Dzień 14: Do domuWybraliśmy przeprawę promową ze Starego Gradu. Bilety droższe, czas płynięcia dłuższy, ale dla nas ta trasa jest lepsza. Drogę Sucuraj- Jelsa przejechaliśmy już kilkakrotnie i nie robi już nas wrażenia, więc... im mniej czasu za kółkiem, tym lepiej
Na pokład wjeżdżamy jako jedni z pierwszych.

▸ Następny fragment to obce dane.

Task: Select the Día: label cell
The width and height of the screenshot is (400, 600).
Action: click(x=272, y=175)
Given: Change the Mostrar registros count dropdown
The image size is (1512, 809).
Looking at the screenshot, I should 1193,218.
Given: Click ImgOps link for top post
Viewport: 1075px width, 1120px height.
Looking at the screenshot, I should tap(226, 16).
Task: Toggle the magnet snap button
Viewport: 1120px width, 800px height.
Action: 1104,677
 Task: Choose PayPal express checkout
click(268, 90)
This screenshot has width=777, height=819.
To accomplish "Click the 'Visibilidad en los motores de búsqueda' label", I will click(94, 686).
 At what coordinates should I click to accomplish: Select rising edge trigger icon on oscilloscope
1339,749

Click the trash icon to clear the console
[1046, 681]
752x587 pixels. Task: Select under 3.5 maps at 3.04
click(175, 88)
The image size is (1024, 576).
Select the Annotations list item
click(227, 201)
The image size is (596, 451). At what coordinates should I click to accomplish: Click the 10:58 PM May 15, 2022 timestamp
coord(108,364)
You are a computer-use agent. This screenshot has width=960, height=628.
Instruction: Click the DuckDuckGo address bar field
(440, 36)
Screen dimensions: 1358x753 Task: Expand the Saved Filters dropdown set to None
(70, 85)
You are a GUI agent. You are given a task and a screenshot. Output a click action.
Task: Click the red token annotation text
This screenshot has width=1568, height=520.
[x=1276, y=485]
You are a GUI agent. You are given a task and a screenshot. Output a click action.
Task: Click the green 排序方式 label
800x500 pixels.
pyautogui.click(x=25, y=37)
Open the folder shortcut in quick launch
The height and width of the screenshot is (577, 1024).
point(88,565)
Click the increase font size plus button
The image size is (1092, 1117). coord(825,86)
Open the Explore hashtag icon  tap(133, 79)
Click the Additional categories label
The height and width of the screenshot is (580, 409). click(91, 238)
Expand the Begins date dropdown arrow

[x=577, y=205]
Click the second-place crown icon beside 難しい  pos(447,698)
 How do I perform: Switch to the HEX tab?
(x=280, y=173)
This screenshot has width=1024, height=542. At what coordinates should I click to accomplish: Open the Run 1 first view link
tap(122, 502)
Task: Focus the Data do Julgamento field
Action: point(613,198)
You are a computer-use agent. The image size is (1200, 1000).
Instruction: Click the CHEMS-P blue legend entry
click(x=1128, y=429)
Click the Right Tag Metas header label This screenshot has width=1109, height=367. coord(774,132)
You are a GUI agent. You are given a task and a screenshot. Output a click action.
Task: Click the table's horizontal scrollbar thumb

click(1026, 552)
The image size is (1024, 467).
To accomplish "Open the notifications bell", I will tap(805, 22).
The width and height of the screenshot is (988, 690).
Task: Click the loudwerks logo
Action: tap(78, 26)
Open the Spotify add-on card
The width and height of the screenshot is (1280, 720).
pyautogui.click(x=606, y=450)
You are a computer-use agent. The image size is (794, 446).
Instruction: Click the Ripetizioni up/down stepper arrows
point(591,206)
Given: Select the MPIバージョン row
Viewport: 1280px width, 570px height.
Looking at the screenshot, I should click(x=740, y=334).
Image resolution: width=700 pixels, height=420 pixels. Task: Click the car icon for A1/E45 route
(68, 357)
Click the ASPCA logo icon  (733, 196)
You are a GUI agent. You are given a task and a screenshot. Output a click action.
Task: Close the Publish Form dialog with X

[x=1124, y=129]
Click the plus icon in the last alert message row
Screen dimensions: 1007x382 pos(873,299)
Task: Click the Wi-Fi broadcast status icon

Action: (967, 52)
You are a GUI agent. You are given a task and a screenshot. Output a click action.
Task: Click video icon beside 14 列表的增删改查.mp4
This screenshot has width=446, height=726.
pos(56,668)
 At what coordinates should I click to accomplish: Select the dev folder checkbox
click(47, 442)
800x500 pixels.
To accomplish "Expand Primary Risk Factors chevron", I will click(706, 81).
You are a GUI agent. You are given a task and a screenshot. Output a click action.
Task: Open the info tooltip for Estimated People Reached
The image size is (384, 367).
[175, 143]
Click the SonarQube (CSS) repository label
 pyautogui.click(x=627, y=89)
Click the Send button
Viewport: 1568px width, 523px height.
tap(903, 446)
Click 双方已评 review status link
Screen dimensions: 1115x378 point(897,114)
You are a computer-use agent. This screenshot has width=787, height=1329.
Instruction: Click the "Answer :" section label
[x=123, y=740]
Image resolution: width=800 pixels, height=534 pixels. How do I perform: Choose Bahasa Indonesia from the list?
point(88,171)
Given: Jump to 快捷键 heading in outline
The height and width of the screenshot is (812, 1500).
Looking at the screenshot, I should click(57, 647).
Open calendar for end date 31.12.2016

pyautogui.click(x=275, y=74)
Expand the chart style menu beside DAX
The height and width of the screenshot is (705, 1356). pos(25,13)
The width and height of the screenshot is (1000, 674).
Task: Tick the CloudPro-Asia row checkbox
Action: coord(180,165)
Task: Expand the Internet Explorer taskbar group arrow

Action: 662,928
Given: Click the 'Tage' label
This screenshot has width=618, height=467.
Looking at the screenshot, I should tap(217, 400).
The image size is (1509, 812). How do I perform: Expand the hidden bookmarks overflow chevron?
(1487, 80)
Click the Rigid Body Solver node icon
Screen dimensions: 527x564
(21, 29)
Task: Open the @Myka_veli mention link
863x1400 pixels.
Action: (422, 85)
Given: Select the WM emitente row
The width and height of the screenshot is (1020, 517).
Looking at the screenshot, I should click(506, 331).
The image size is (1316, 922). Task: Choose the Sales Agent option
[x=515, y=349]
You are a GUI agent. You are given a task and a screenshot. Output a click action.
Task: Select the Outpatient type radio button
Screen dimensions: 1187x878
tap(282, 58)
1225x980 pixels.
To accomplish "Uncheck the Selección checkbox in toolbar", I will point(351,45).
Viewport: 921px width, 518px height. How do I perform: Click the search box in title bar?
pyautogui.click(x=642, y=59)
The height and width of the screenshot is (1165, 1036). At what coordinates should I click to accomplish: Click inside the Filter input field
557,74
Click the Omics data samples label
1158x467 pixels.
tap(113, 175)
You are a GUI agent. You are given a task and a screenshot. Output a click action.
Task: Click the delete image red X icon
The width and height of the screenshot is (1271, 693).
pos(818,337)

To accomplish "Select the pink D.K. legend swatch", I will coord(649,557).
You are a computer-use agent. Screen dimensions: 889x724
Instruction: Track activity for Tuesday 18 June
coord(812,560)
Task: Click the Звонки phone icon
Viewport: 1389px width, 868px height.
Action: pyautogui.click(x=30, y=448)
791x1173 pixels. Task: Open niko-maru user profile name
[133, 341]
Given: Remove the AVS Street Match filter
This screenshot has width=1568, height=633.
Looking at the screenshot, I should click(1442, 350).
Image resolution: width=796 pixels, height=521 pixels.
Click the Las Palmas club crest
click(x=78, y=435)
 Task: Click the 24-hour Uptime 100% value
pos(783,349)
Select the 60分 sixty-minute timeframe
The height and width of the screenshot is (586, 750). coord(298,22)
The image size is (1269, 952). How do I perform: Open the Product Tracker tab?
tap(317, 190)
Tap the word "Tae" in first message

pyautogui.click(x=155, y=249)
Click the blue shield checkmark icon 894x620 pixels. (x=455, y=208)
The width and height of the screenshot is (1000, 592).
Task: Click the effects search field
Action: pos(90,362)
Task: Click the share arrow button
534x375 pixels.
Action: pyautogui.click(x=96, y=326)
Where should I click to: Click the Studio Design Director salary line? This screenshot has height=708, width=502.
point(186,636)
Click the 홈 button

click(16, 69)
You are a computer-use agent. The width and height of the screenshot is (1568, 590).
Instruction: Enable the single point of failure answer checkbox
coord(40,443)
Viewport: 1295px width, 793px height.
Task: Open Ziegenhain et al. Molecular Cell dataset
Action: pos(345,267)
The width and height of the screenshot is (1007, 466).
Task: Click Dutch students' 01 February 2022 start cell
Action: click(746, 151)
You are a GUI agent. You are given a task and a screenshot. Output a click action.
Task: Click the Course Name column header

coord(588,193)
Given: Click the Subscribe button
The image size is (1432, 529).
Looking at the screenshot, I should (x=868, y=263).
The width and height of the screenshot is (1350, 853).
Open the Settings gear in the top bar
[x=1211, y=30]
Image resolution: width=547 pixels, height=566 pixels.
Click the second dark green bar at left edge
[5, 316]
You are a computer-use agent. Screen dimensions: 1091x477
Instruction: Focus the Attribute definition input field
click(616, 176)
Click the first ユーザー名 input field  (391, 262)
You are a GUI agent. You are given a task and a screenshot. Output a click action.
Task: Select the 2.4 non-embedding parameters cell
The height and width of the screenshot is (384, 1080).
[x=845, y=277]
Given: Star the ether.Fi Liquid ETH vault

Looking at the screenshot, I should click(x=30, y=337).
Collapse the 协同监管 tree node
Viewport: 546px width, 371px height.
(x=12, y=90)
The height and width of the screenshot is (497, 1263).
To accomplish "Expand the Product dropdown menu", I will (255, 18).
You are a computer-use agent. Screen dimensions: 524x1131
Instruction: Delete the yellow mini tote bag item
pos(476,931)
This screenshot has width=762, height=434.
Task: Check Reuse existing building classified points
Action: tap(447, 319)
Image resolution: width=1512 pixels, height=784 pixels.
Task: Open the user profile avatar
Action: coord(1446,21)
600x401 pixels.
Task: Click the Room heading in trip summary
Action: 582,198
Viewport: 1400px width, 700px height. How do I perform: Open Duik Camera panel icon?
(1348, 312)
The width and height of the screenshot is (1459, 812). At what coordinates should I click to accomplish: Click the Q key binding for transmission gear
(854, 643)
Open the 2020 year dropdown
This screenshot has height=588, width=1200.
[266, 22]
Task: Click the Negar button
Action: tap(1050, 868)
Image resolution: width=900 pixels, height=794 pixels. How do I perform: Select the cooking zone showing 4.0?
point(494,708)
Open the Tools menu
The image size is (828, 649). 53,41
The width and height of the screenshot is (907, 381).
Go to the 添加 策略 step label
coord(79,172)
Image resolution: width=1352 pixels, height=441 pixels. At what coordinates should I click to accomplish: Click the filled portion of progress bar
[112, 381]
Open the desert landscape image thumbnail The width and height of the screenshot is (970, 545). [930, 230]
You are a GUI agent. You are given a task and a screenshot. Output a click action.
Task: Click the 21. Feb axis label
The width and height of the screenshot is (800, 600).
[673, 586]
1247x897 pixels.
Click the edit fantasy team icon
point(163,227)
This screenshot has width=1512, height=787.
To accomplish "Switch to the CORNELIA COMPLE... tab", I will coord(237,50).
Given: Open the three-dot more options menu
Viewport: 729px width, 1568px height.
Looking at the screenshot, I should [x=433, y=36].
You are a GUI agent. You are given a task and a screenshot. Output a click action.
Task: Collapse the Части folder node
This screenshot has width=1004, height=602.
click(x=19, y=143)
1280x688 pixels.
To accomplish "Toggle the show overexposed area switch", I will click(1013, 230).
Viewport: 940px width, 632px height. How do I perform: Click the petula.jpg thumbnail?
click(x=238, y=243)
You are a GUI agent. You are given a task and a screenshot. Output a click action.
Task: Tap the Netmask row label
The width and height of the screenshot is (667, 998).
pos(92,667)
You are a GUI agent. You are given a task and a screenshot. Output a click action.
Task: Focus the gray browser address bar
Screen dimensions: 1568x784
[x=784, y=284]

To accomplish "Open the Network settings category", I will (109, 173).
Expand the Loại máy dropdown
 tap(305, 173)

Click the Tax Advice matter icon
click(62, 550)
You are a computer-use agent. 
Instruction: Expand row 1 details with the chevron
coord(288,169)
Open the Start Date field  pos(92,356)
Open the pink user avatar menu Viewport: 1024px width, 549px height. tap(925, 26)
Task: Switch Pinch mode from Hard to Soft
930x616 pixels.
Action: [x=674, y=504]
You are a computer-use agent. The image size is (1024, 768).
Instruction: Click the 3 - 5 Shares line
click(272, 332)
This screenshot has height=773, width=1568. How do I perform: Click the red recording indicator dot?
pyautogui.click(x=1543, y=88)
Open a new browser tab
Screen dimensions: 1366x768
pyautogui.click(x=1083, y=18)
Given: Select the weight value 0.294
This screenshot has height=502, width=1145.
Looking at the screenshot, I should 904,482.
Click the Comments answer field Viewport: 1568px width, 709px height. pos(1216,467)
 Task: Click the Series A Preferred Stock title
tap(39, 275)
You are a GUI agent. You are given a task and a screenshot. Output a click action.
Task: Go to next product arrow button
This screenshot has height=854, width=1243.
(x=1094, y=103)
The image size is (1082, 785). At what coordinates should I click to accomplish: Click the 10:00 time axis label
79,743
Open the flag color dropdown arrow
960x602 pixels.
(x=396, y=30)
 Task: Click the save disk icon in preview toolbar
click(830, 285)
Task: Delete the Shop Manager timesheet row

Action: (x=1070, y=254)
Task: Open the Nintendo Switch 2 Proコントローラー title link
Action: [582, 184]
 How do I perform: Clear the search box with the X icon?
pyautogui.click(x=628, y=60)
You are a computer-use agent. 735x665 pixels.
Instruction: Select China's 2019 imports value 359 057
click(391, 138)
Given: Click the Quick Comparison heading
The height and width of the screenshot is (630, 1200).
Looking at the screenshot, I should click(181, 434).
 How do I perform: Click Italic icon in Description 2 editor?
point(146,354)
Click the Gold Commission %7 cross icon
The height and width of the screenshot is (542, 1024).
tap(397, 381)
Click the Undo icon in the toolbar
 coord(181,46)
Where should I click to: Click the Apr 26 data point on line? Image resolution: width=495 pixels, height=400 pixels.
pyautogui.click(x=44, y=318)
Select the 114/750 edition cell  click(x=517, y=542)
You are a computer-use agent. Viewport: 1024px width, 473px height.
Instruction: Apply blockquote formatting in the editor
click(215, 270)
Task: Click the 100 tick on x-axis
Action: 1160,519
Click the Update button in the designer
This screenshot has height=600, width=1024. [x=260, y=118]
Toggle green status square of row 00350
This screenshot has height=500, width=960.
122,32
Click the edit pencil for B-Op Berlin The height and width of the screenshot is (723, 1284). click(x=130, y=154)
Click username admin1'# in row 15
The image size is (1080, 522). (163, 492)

Wchodzimy na górny pokład i mimo tego, że dosyć mocno weje, postanawiamy zostać na dworze i poczekać na zachód słońca. W końcu to już ostatni taki widok w tym roku w Cro
To chyba dobra pora na połów rybek
Spojrzenie za siebie...
Płyniemy przy dość dużym falowaniu, prom rozbija fale przed sobą
Można wpaść w melancholijny nastrój
I w końcu zachód
W końcu przed nami pojawiają się pierwsze oznaki cywilizacji. Światła... dużo świateł, lamp i światełek... czyli Split
Opuszczamy prom i doznajemy szoku
Odzwyczailiśmy się od takiego ruchu, takiej ilości ludzi i szybkiego rytmu życia. Światła na skrzyżowaniach? Chodniki przy drodze? Duuuużo samochodów i wszyscy pędzą
Wjechaliśmy na autostradę i bez większych niespodzianek dotarliśmy do domu... to tak w skrócie bo nie obyło się bez krótkiego noclegu gdzieś w Austrii na parkingu na ławeczkach
I tak to właśnie tegoroczna
relacja z pontonowego raj(d)u wyspowego dobiegła końca
To były bardzo intensywne dwa tygodnie. Udało nam się zaliczyć kilka ciekawych pontonowych wycieczek, bez Uninurka nie dalibyśmy rady być i na Hvarze i na Šćedro i na Korculi i w końcu na Peljescu... że nie wspomnę już o tych wszystkich hvarskich zatoczkach i o Pakleni Otoci
Mimo tego, że czasami sporo z nim problemów, to ... gumiak jest ok
Jeżeli miałabym stworzyć listę the best of, to byłby z tym problem... bo jak tutaj porównać tak udane nurkowania z wycieczką dookoła Šćedro albo z slalomem między Wyspami Piekielnymi albo np z pysznymi kolacyjkami w Kokocie w Dolu?
Przywieźliśmy ze sobą wspaniałe wspomnienia i wiemy, że w przyszłym roku też chcemy być na Hvarze i też jako bazę wybierzemy camp Lili... bo jest jeszcze kilka rzeczy i spraw do załatwienia na tej lawendowej wyspie
Bardzo Wam dziękuję za obecność w relacji i wszystkie miłe słowa!